## SOURCE EXCERPT
=======

# Krakow Film Music Festival 2020



## Skony85 (Mar 6, 2020)

Krakow Film Music Festival is organising "FMF Young Talent Award 2020 contest". The contest is open for applications from young composers (under the age of 35) until March 25, 2020. This year the contestants will be challenged with the popular Netflix production – their task will be to create a composition for an excerpt from the first episode of the third season of _The Crown_. 

More information here:








Festiwal Muzyki Filmowej w Krakowie







fmf.fm


----------



## bryla (Mar 6, 2020)

I encourage everyone eligible to participate. It's a great festival and many of the winners have had succesful careers after this.


----------



## VHCMusic (Mar 6, 2020)

Sounds interesting but I couldn't find the application form!


----------



## Skony85 (Mar 6, 2020)

=======

## ENTRIES PROVIDED
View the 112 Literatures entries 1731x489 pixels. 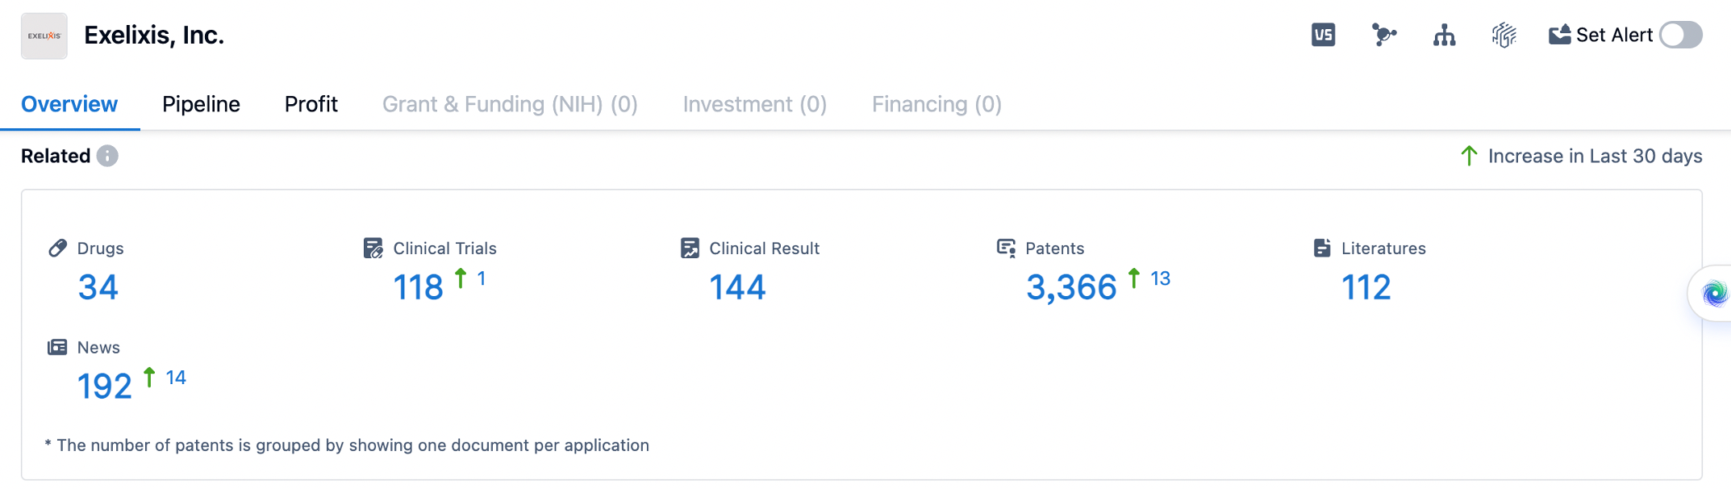pyautogui.click(x=1366, y=287)
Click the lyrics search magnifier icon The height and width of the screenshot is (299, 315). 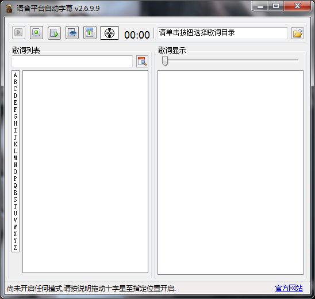(142, 61)
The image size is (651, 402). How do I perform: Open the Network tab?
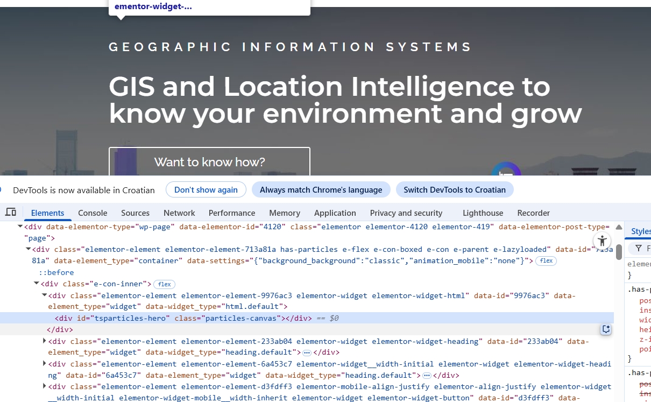click(x=179, y=213)
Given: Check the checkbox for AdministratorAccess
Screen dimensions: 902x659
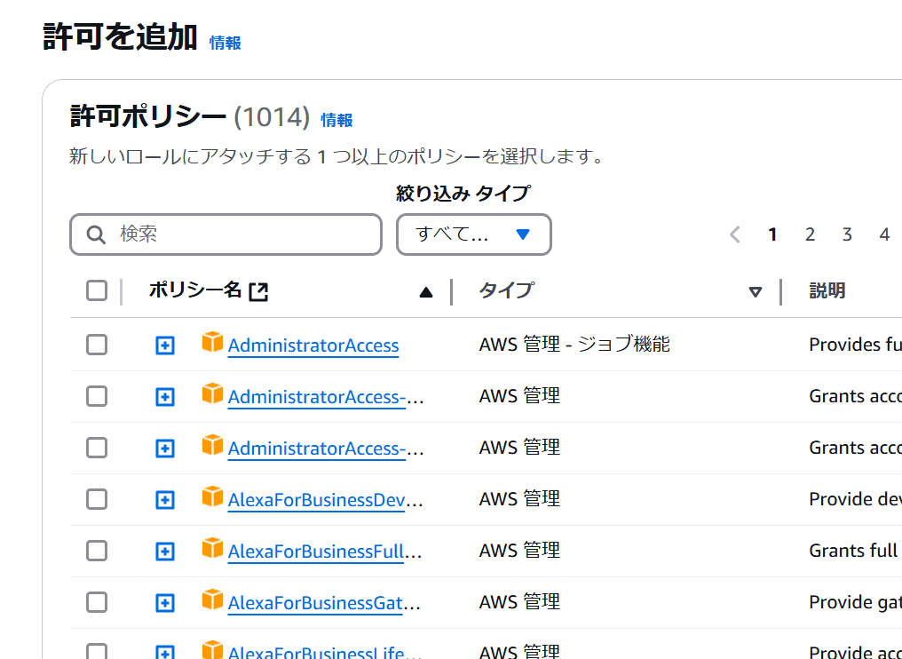Looking at the screenshot, I should click(x=96, y=345).
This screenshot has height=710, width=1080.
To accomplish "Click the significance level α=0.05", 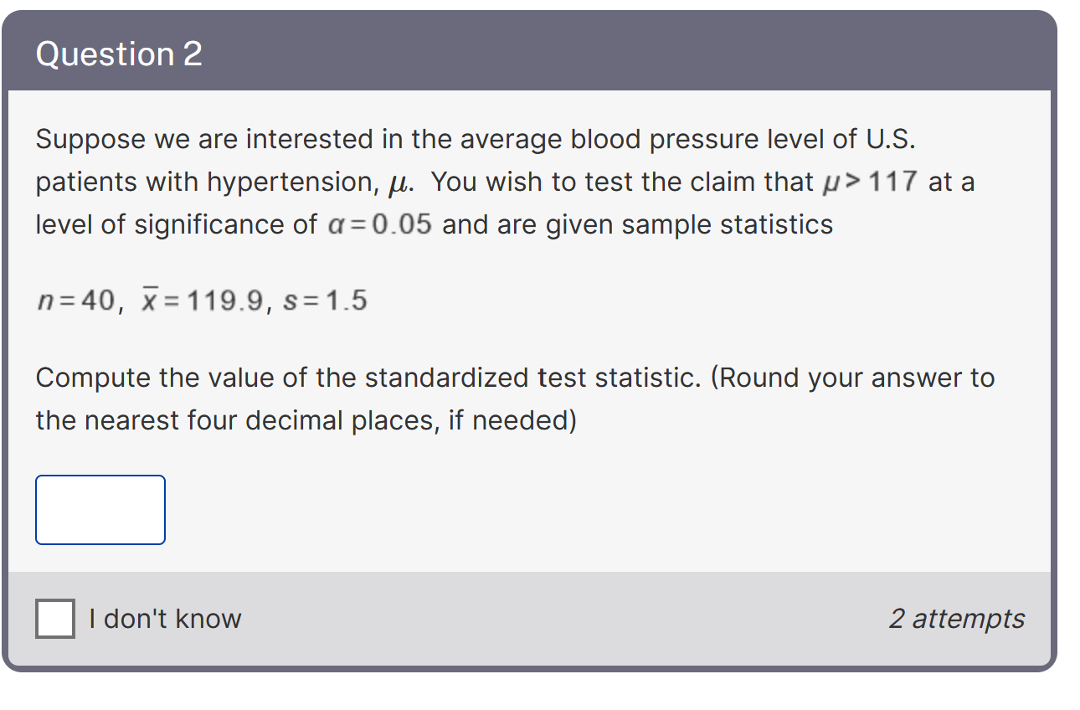I will tap(378, 224).
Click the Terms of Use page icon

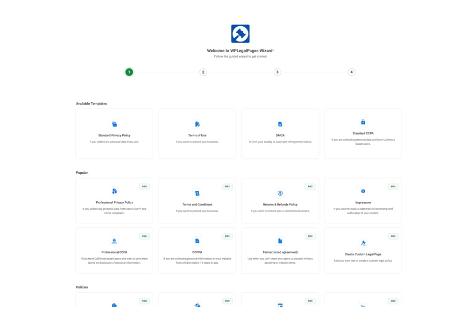(x=197, y=123)
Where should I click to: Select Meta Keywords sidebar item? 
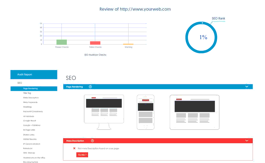pos(30,102)
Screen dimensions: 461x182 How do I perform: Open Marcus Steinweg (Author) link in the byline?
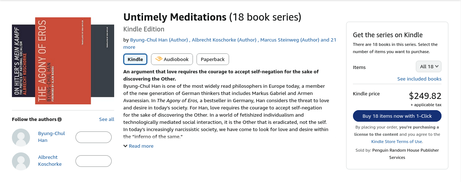tap(290, 40)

=======

## SET PROBLEM 1
According to the Krakow Film Music Festival thread, by what date must young composers apply for the contest?
## SET PROBLEM 2
Carry the Krakow Film Music Festival thread forward from its last line.

## RESULT 1
March 25, 2020.

## RESULT 2
Hi,

This is the link for the application form:



http://fmf.fm/images/upload/YTA_Materials.zip



Regards


----------



## becolossal (Mar 9, 2020)

I'm not eligible given my wisdom (euphemism for OLD), but would be grateful if anyone who does enter would be willing to share the excerpt being used for the competition!


----------



## jononotbono (Mar 9, 2020)

Damn it. I’m 39. Guess that means I’m as old as dirt and no longer qualify as anyone that can or should write music anymore.

Good luck to all younglings.


----------



## Jamierobb1988 (Mar 9, 2020)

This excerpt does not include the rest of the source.